St. James also told the court that Sybrandt was convicted of exposing himself to a woman in 2004 and had harassed former female coworkers.

The woman whom Sybrandt sexually assaulted in February 2005 told O'Hara that 13 months after the incident she still was feeling the residual effects of the incident. She asked that Sybrandt be removed from the Steamboat Springs community indefinitely.

"The event has affected me in a number of ways. I felt like I was one of the most supportive and sympathetic women in his life, and he sexually molested me. It makes me very concerned to think what he would do to a woman who truly rejected him or who he was angry at," she said.

St. James told O'Hara he thought Sybrandt was a serious risk to the women in the community and that Sybrandt's evaluations indicated that he was a high risk to commit another sexual offense.

"I would contend that every woman that comes in contact with this man is at risk. He will offend again, and frankly, I do not think he can be fixed. What he did to (the woman) cannot be wiped from someone's memory bank," St. James said. "You can't give back that type of security."

Before issuing his sentencing, O'Hara told Sybrandt that he understood his mental health issues and his desire for treatment, but O'Hara also expressed concern that Sybrandt had blamed others for his situation. Sybrandt is incapable of understanding the damage he has caused the women he has assaulted, O'Hara said.

"You, sir, have no idea of how you rob people of their safety and their well-being. You have no empathy for your past or the things you have done to people," O'Hara said. "The letters you have continuously written to the court indicate that you need help. I don't know how to give that help. You have rejected everything that has been given to you in the past."

O'Hara sentenced Sybrandt to one year in Routt County Jail on the false imprisonment and violation of a protection order charges. He gave Sybrandt a 529-day jail credit for time already served.

Sybrandt also was ordered to spend six years in the Colorado Department of Corrections on the second-degree burglary charge and an additional 10 years on the unlawful sexual contact charge.
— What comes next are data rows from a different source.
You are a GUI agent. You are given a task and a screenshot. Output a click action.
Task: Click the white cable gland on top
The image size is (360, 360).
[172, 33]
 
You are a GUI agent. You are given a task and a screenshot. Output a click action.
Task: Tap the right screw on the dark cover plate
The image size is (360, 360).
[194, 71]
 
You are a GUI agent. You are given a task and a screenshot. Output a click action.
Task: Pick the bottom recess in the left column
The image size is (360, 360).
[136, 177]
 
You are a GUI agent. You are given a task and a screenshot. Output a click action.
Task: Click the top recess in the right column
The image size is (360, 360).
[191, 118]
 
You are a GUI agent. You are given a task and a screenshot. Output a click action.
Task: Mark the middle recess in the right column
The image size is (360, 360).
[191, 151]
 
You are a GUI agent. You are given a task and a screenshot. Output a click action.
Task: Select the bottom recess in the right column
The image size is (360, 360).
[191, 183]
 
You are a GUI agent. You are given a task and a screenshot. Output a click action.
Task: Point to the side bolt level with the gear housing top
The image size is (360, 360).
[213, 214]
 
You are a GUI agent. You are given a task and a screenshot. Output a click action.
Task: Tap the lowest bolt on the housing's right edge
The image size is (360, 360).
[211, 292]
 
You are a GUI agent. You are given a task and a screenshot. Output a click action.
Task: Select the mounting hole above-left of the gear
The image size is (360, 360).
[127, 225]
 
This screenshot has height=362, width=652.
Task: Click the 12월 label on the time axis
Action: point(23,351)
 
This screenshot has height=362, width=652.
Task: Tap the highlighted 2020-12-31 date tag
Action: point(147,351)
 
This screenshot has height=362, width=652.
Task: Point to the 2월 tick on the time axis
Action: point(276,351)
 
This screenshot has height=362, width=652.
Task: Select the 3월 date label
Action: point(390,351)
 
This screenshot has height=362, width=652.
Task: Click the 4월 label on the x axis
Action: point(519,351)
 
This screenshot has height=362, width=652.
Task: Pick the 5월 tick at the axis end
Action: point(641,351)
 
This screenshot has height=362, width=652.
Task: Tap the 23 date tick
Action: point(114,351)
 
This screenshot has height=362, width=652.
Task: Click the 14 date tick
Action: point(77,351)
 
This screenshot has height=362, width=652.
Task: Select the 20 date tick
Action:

O'Hara also classified Sybrandt as a sexually violent predator, which means he will be under lifetime supervision if he is released from prison.

St. James said when Sybrandt is eligible for parole, he could be released only if a parole board determines he no longer is a threat to society. If the parole board never makes that decision, Sybrandt could potentially spend the rest of his life in prison, O'Hara said.